▶ _TEXT UNDER STUDY_
===============

In a fourth study, BrM cells induced a subset of tumour-associated astrocytes to produce pro-inflammatory cytokines through cell contact and gap junctions formed by connexin 43 (CX43)175. In particular, the translocation of cyclic GMP–AMP (cGAMP) into the astrocyte cytosol via CX43 channels activates stimulator of interferon genes (STING), inducing the production of IFNα and TNF, which promoted metastatic growth175. Astrocyte–tumour cell communication through CX43 also plays a role in GBM, although further molecular mechanisms mediated by CX43 are still unknown176.

Two recent studies12,25 investigated the role of brain tumour-associated astrocytes in shaping the neuroinflammatory milieu. In the first, bulk astrocytes isolated from GBM and epilepsy tissue samples were analysed by bulk RNA sequencing25. Gene set enrichment analysis detected increased IFNγ and JAK–STAT signalling in GBM-associated astrocytes; the expression of pro-inflammatory, neurotoxic molecules such as CD37, PDL1, chitinase 3-like protein 1 (CHI3L1), and complement components C1S and C1R was increased in purified astrocytes from tumour specimens25. The gene expression profiles of GBM-associated astrocytes differed from those of progenitor, mature, neurotoxic or neuroprotective astrocytes. Microglia were found to be important regulators of astrocyte responses in GBM as described in other neurological disorders37,124,158. Indeed, astrocytes isolated from tumours secreted anti-inflammatory cytokines such as IL-10 and TGFβ but only in the presence of microglia or macrophages25. Interestingly, the JAK inhibitor ruxolitinib boosted astrocyte secretion of pro-inflammatory cytokines such as IFNγ and TNF, suggesting that the modulation of astrocyte responses can abrogate immunosuppressive mechanisms operating in the TME25.

===============

▶ _MATERIAL PROVIDED_
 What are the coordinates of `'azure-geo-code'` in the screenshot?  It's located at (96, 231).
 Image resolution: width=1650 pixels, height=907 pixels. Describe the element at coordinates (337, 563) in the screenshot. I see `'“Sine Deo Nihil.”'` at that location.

===============

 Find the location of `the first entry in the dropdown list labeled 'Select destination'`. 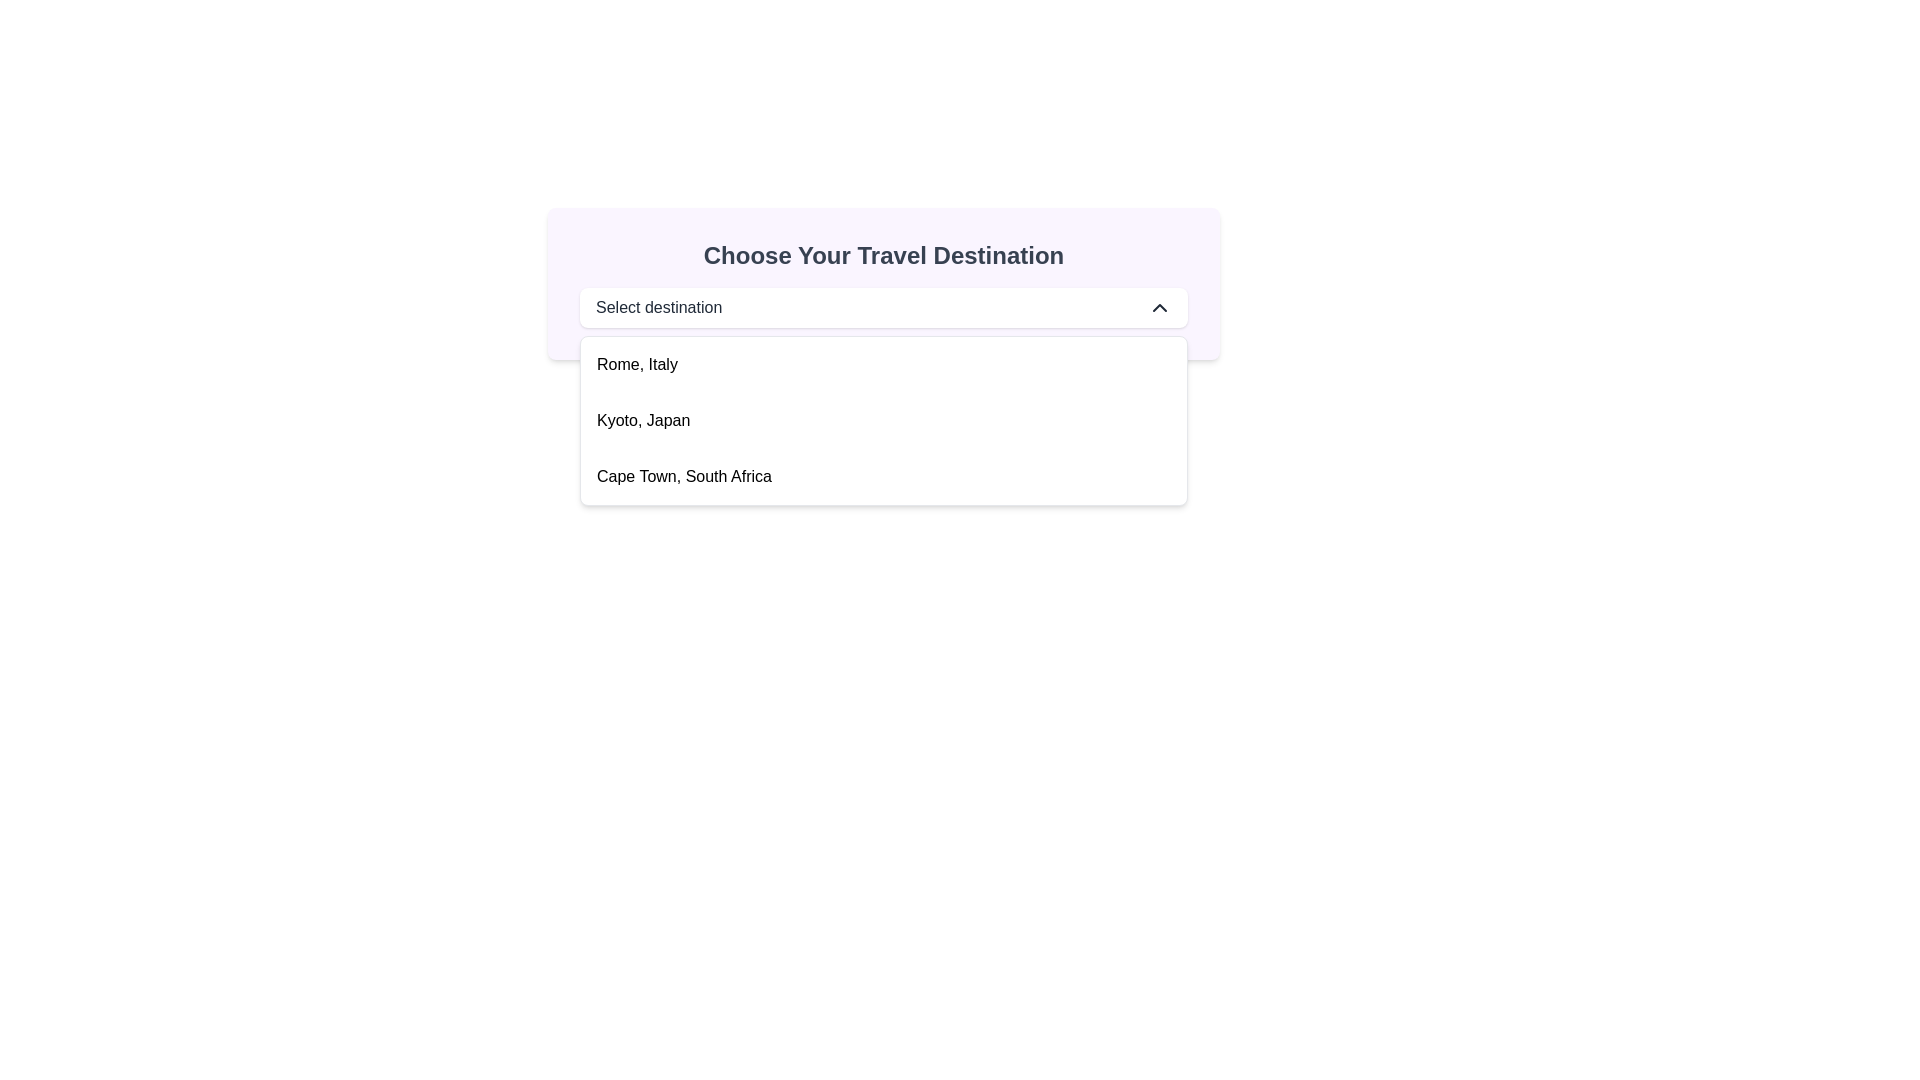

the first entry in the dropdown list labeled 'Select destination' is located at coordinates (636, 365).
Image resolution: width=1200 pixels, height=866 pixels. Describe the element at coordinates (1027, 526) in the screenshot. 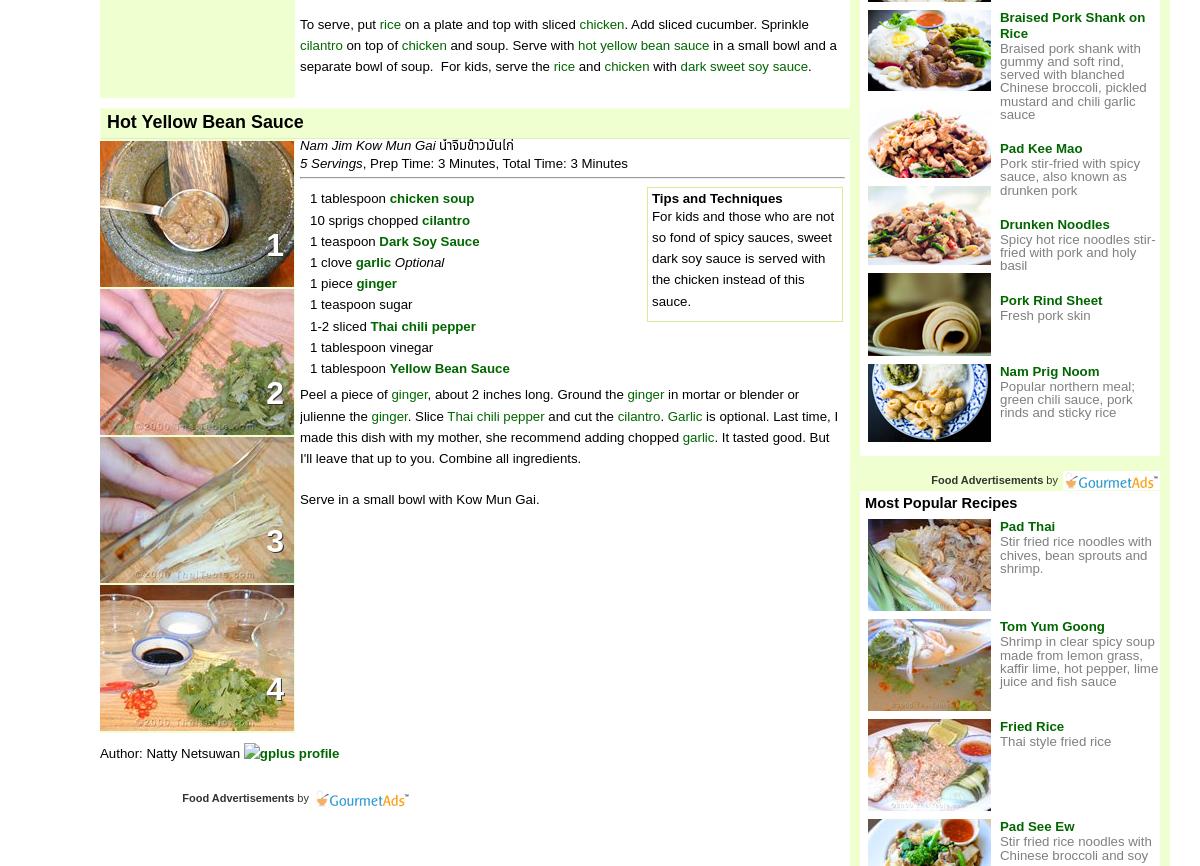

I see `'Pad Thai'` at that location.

===============

▶ _PROBLEM REQUIREMENTS_
From the passage on tumor-associated astrocytes, reproduce word for word the part starting at "In a fourth" and ending at "are still unknown176.".

▶ _ANSWER TO THE PROBLEM_
In a fourth study, BrM cells induced a subset of tumour-associated astrocytes to produce pro-inflammatory cytokines through cell contact and gap junctions formed by connexin 43 (CX43)175. In particular, the translocation of cyclic GMP–AMP (cGAMP) into the astrocyte cytosol via CX43 channels activates stimulator of interferon genes (STING), inducing the production of IFNα and TNF, which promoted metastatic growth175. Astrocyte–tumour cell communication through CX43 also plays a role in GBM, although further molecular mechanisms mediated by CX43 are still unknown176.